Four Months and What Happens Next

Here's what happened to us, from day one, with the sleep issue.

Baby started off great from the day he was born and slept through the night for three months straight.  I was told by my friend to NEVER mention this to any mother that had even the slightest bag under her eye, in the fear I would be maimed or killed for my big mouth.

We knew it was a blessing, although it sometimes took 1-2 hours to get him to actually sleep.  He'd fight it for as long as his little body could maintain the indignant screaming, and then pass out for 7-8 hours.  We knew we were blessed.  Every night we'd sneak smirky looks at one another, as if to say telepathically, "Heh, heh, heh...we're such lucky bastards."

Yeah, well here comes month four.  Along with my hair falling out in clumps, the baby has decided to try to make me bald by depraving me of any and all sleep until I PULL MY HAIR OUT AT THE ROOTS.  He is sleeping an hour at a time, waking up, crying or moaning like he's being tortured, and then continuing this relentlessly all night long.  I woke up this morning feeling like the hair ball that was sitting in my bath tub drain.  My husband resembled a frozen Jack Nicholson in The Shining, clutching a cup of hot coffee instead of an ax.

We immediately assumed we were being punished by God for our insolence.  It was our smugness that was coming back to punch us in the face now.  The baby was no longer the great sleeper.  He was now in the throws of what is famously known as...THE FOUR MONTH WAKEFUL PERIOD.

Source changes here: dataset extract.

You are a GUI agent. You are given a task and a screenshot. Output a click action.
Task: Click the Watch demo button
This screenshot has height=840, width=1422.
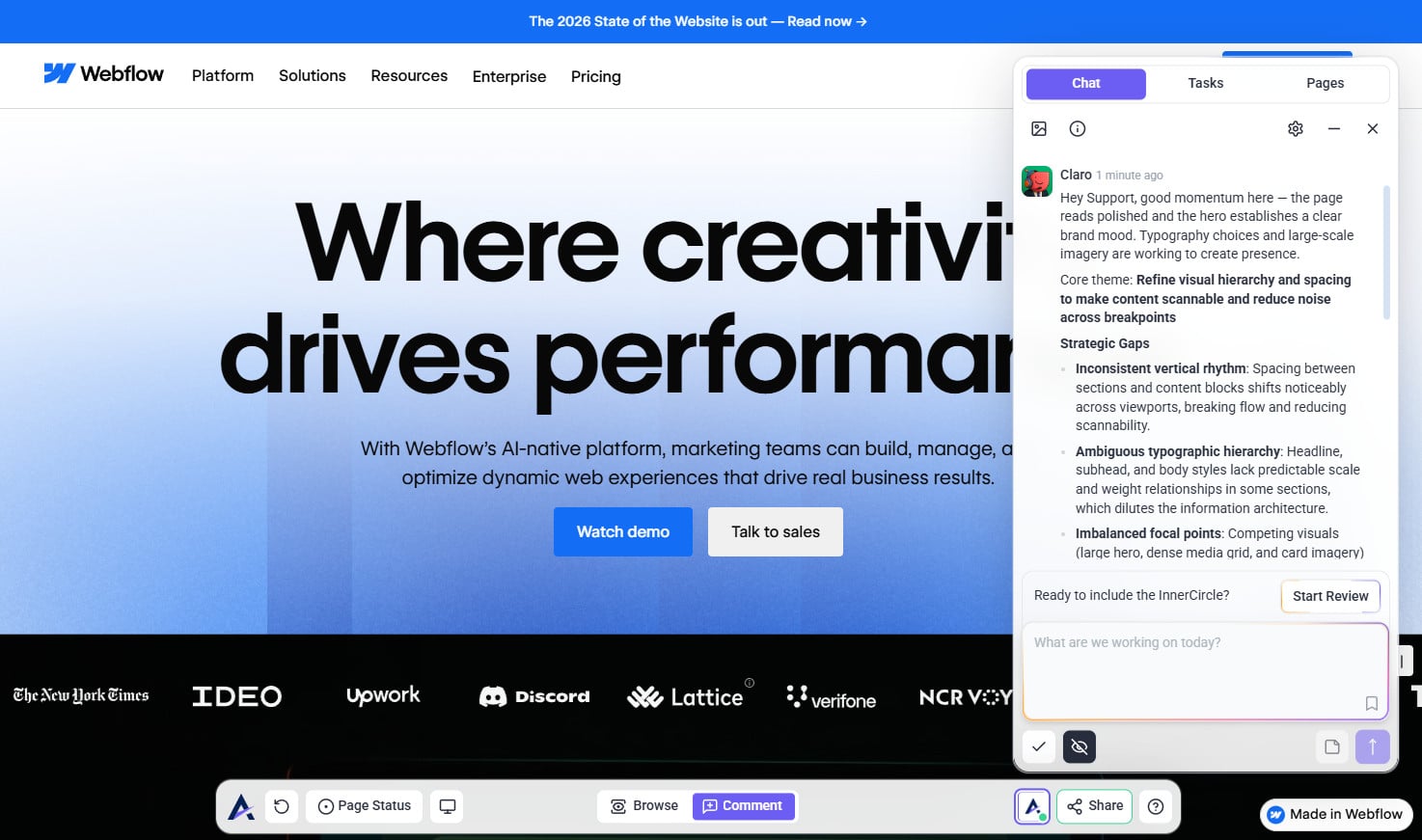[x=622, y=531]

I had no idea this even existed, and I Google everything under the sun.  This took me totally by surprise. I felt blindsided as I read post after page about this horrible phenomenon.  I always attributed his change in sleep to the dreaded sleep regression or some sort of spurt of growth...perhaps he was even teething early, who knew.

But no.  It's this hideous four month wakeful period that's making my life Hell right now.  Not sleeping is the worst feeling in the world when you wake up and look at that fully alert, cute-as-a-button face staring up at you from the crib.  You think to yourself in a haze of semi-consciousness, "How am I going to function with this baby today?  Am I going to drop him on his head?  What will his SAT scores look like then?!"

Ugh.  Gah.  And Bleah.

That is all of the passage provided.